It is said that in 2013, there were about 100 graduate schools ready to proceed over 40,000 applications in Zhejiang Province. It would help a lot if you could write a program to automate the admission procedure.
Each applicant will have to provide two grades: the national entrance exam grade GE, and the interview grade GI. The final grade of an applicant is (GE + GI) / 2. The admission rules are:
The applicants are ranked according to their final grades, and will be admitted one by one from the top of the rank list.
If there is a tied final grade, the applicants will be ranked according to their national entrance exam grade GE. If still tied, their ranks must be the same.

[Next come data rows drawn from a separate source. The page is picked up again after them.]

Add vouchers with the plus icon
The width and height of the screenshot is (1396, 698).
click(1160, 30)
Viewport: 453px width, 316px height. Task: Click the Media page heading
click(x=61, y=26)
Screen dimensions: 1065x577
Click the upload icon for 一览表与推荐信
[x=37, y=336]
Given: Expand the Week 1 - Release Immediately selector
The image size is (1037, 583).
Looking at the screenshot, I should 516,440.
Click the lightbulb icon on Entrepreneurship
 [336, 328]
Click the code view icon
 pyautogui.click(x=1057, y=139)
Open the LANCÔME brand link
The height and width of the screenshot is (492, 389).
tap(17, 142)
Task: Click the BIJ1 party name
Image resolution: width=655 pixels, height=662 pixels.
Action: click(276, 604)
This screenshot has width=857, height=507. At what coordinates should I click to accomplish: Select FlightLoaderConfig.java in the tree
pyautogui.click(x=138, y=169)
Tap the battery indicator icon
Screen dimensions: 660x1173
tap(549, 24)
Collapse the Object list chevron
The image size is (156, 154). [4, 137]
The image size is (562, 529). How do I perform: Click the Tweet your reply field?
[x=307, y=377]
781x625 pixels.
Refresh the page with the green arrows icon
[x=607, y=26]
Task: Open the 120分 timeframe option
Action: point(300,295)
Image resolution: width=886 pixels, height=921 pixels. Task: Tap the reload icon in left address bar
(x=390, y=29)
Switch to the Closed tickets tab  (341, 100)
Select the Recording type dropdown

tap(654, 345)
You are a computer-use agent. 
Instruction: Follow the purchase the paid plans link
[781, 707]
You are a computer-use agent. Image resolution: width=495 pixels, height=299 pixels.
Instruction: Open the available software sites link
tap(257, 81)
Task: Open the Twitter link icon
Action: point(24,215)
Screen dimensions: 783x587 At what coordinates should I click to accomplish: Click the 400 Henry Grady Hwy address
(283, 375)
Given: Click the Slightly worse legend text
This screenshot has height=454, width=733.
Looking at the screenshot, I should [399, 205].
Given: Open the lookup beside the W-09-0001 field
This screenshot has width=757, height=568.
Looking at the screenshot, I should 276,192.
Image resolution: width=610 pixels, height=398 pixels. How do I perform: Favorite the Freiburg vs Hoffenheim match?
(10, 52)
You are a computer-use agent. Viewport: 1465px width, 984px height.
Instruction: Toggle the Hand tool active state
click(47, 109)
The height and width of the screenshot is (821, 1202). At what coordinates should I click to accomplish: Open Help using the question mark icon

Each applicant may have K choices and the admission will be done according to his/her choices: if according to the rank list, it is one’s turn to be admitted; and if the quota of one’s most preferred shcool is not exceeded, then one will be admitted to this school, or one’s other choices will be considered one by one in order. If one gets rejected by all of preferred schools, then this unfortunate applicant will be rejected.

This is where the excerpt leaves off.